Your output should be everything below from the line containing "Task: Expand 服务和应用程序 in left tree" down to the line containing "The image size is (980, 552).", both ends included, copied exactly, with pictures left out.

● **Records for this exercise**
########################################

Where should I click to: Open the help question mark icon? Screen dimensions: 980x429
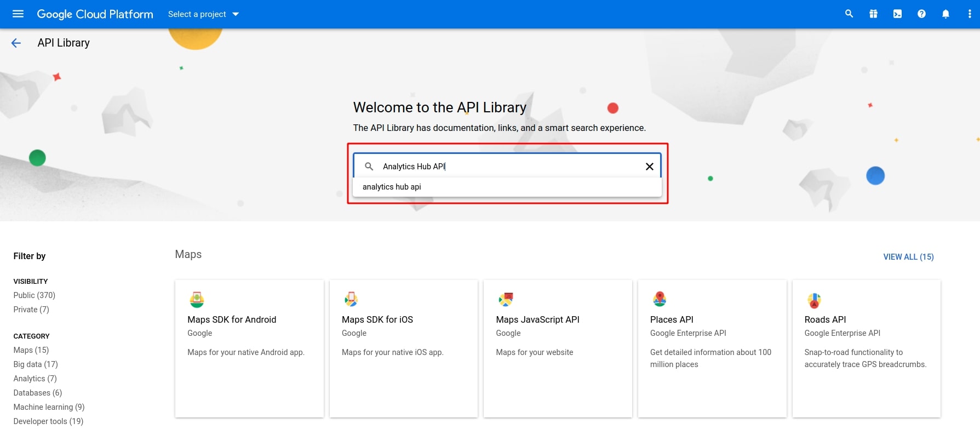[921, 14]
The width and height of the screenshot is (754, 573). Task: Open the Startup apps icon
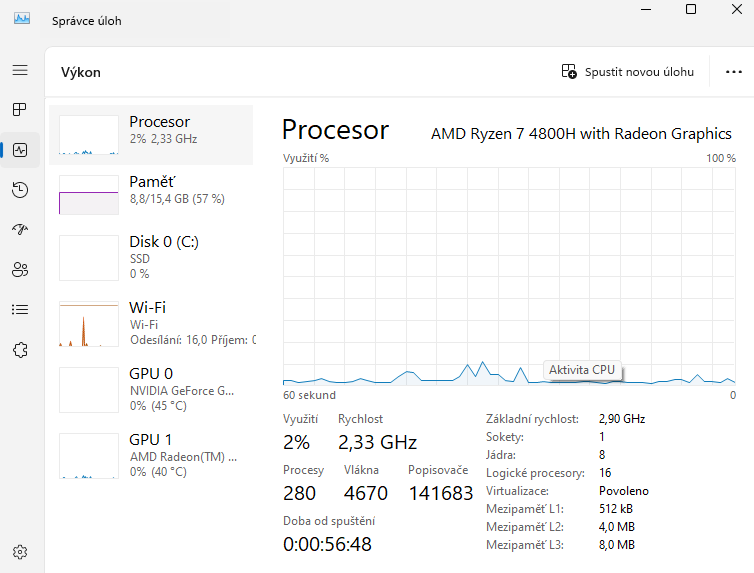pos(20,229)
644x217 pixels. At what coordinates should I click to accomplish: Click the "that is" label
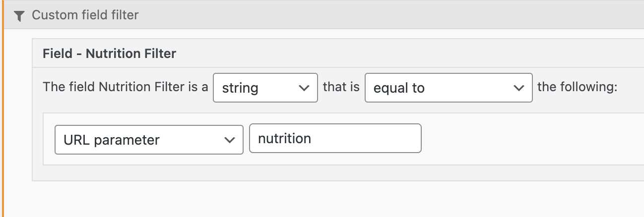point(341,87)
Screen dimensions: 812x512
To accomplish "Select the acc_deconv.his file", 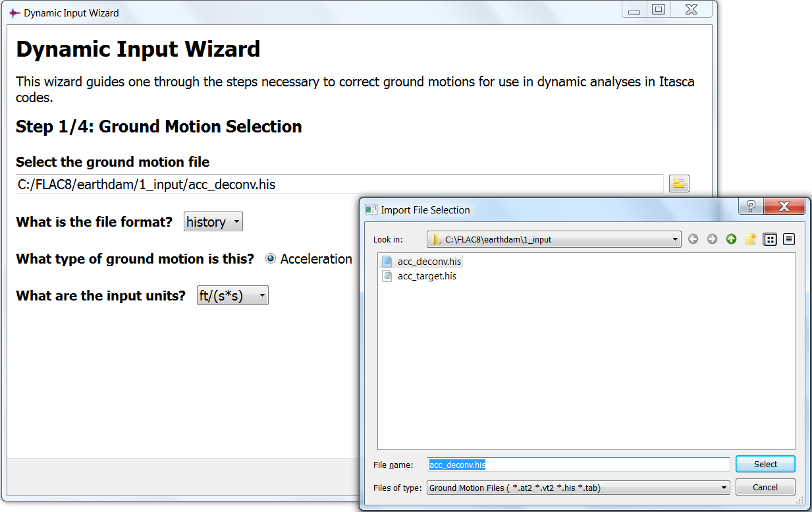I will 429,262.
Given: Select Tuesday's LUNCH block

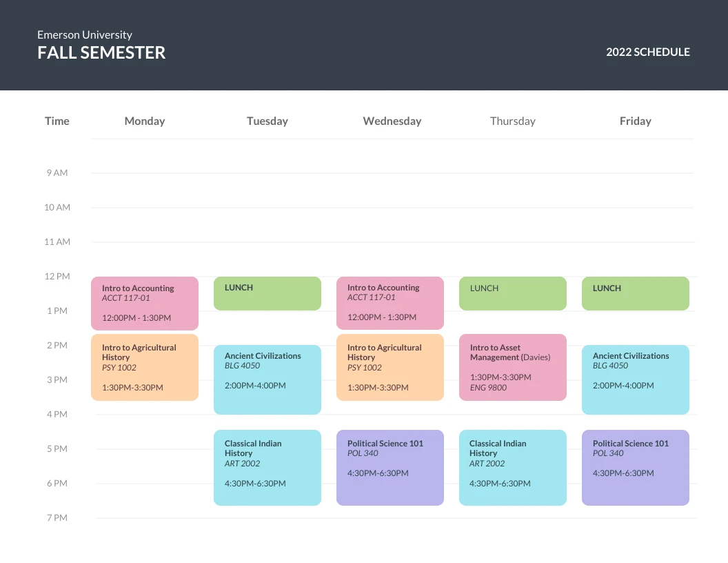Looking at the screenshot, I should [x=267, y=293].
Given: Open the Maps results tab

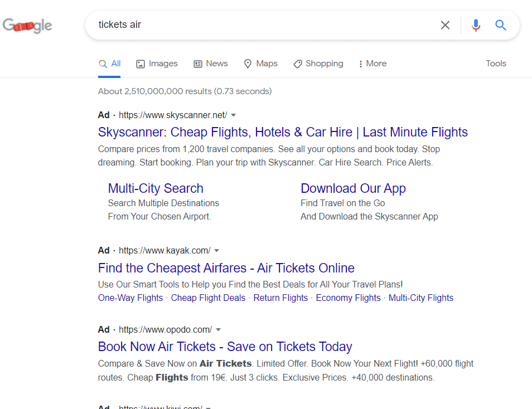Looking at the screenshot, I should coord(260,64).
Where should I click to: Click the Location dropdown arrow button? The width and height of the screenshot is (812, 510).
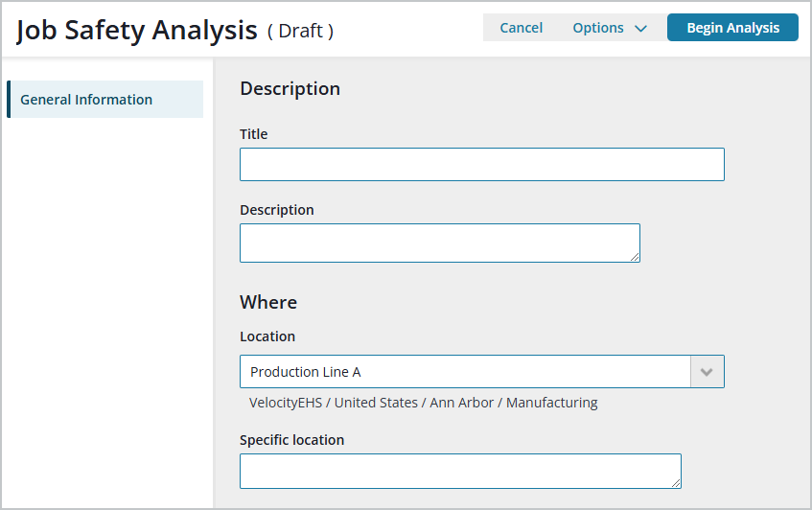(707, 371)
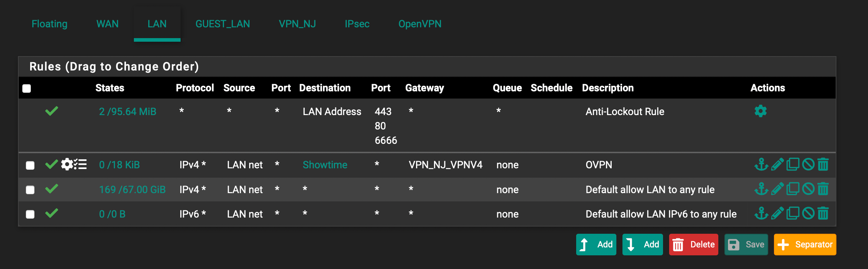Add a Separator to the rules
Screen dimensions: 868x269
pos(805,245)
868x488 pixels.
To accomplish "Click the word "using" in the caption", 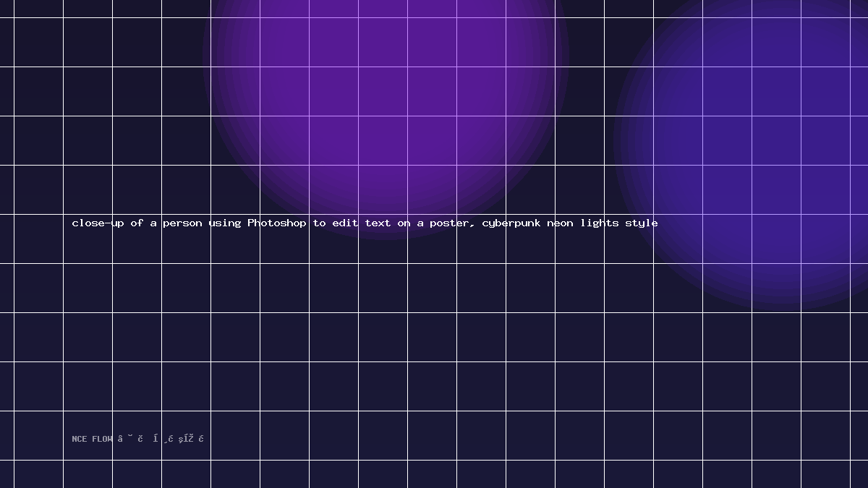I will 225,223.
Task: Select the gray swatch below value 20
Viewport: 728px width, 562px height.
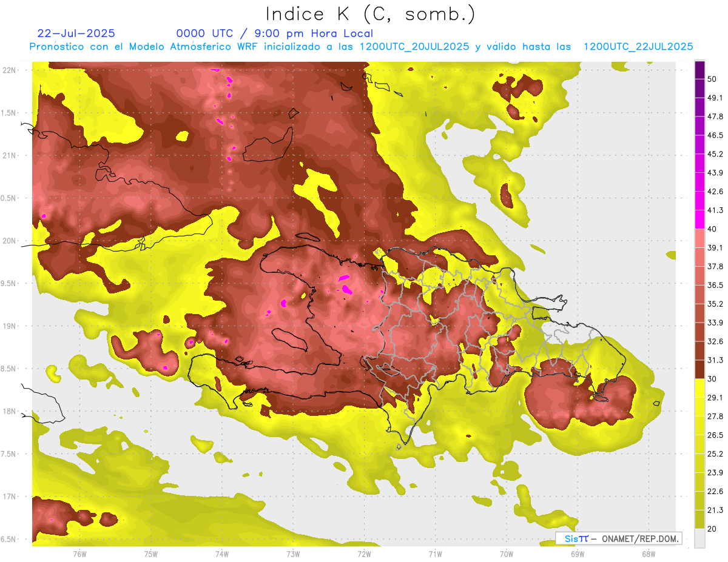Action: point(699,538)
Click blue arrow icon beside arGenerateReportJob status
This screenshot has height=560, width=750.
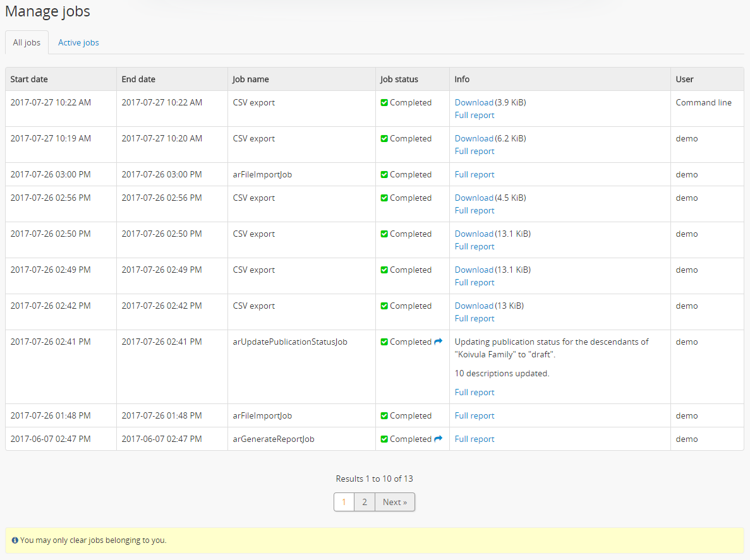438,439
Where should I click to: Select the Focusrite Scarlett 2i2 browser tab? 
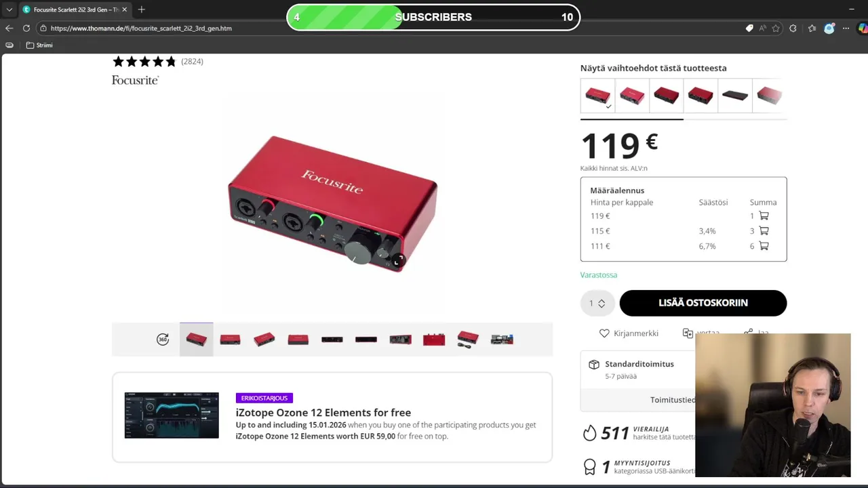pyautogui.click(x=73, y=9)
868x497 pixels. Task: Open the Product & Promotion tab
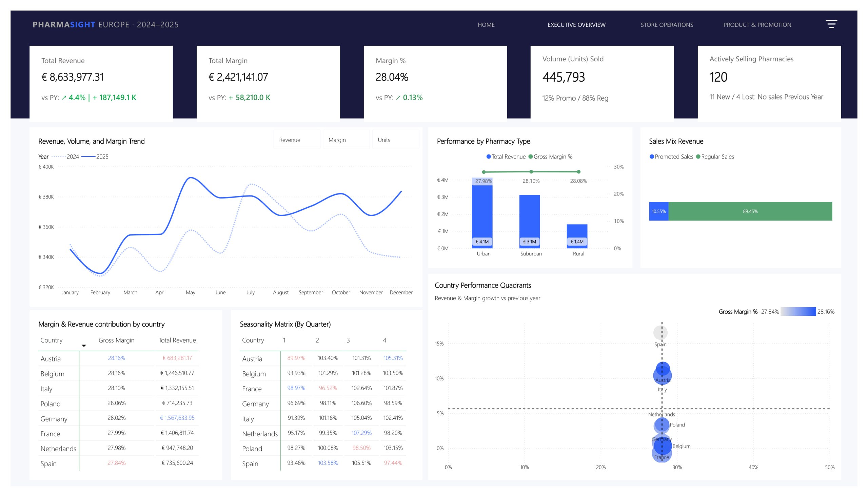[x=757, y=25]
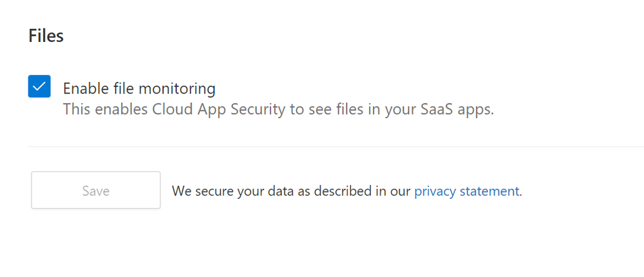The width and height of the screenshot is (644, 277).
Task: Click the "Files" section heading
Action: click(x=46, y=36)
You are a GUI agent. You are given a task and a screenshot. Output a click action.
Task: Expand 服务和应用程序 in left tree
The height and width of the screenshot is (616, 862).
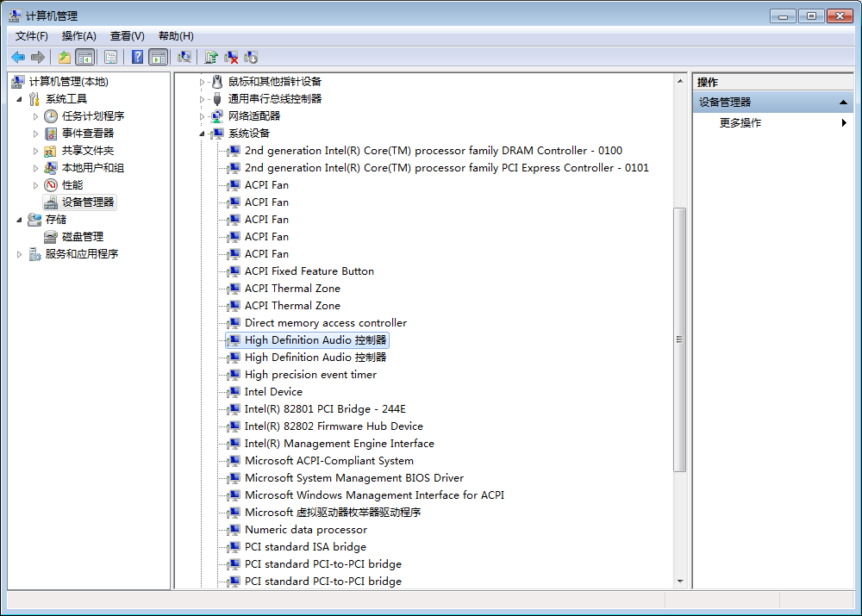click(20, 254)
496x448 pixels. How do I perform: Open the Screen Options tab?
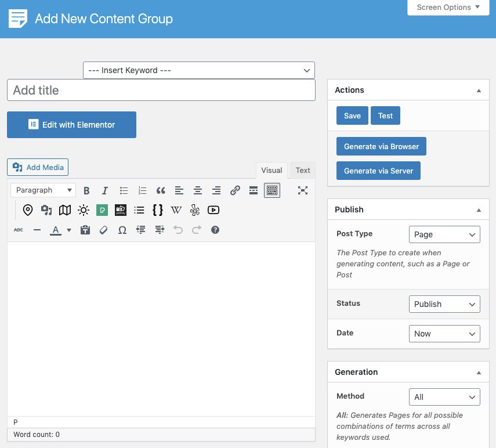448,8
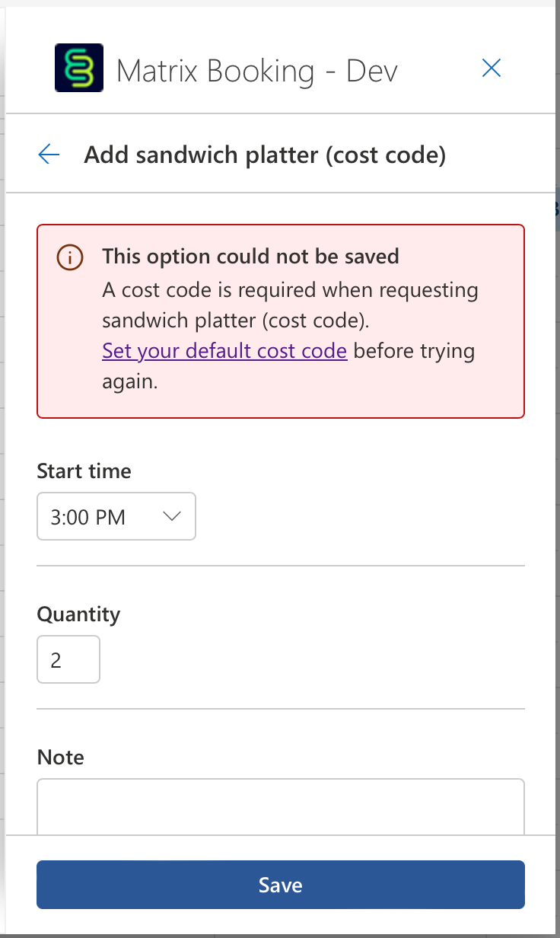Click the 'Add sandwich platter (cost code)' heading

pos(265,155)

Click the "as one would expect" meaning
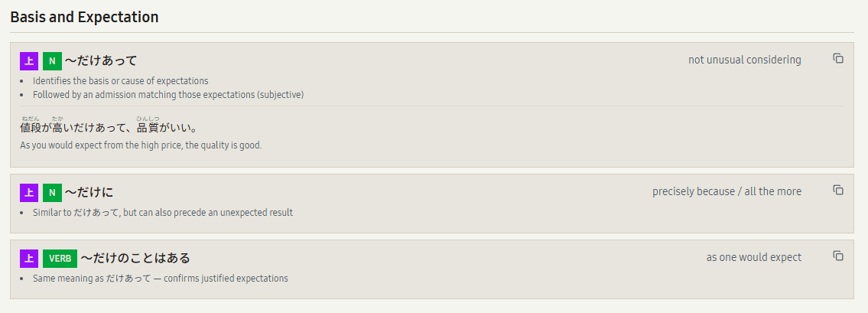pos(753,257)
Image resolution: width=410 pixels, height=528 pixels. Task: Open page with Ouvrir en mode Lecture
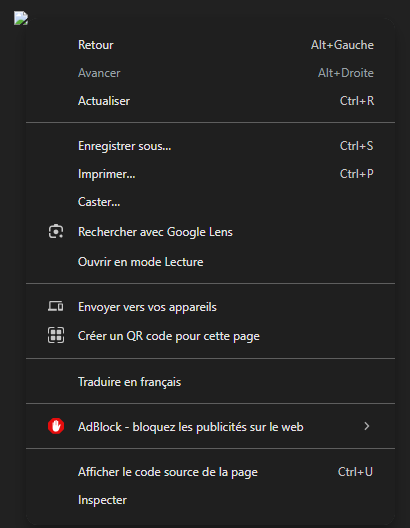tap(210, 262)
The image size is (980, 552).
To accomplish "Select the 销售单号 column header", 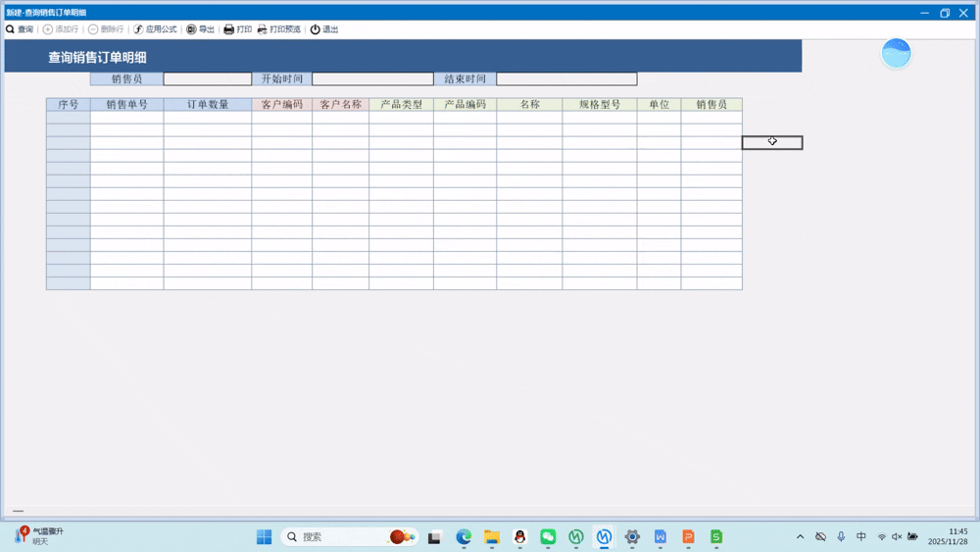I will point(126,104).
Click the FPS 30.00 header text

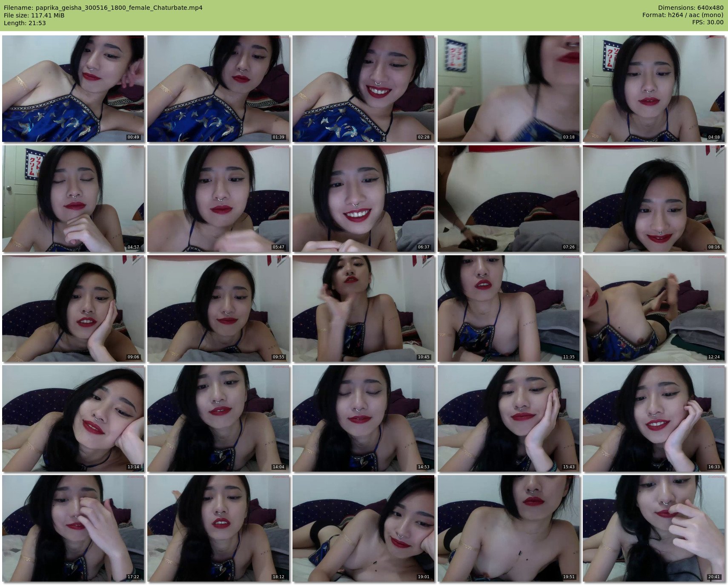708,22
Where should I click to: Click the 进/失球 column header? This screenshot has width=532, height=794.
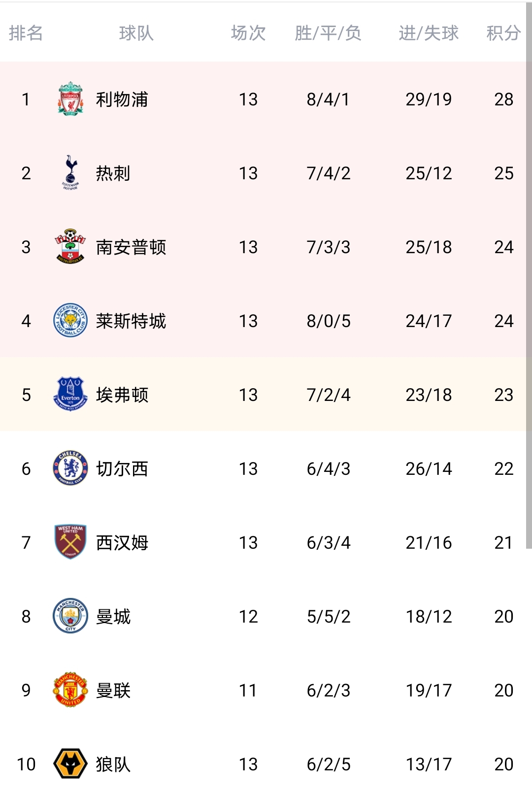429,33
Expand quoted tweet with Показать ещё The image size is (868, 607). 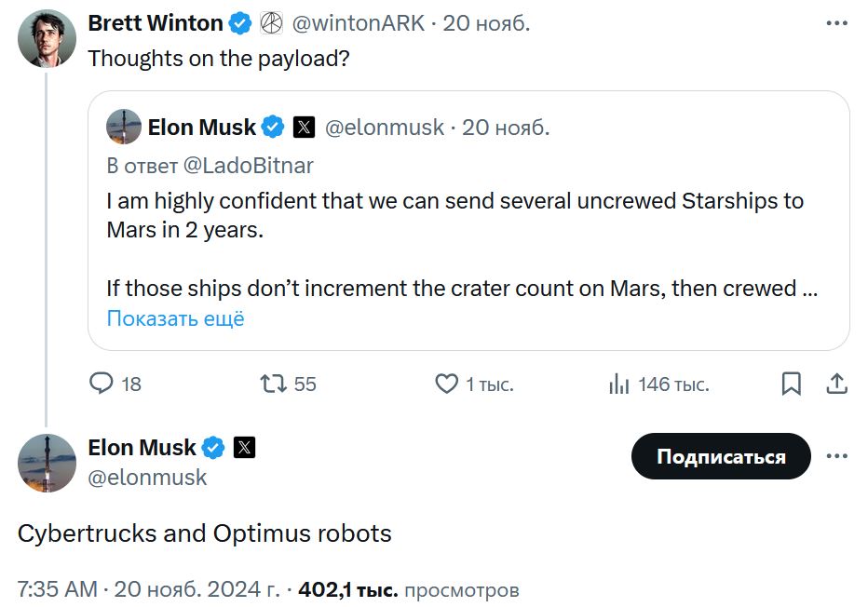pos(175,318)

########################################

● **Response for this exercise**
Task: Expand 服务和应用程序 in left tree
The height and width of the screenshot is (616, 862).
click(20, 254)
496x448 pixels. How do I perform: Open the Screen Options tab?
448,8
Click the 'Add sandwich platter (cost code)' heading

pos(265,155)

Click the "as one would expect" meaning
pos(753,257)
Image resolution: width=410 pixels, height=528 pixels. Task: Open page with Ouvrir en mode Lecture
tap(210, 262)
The image size is (980, 552).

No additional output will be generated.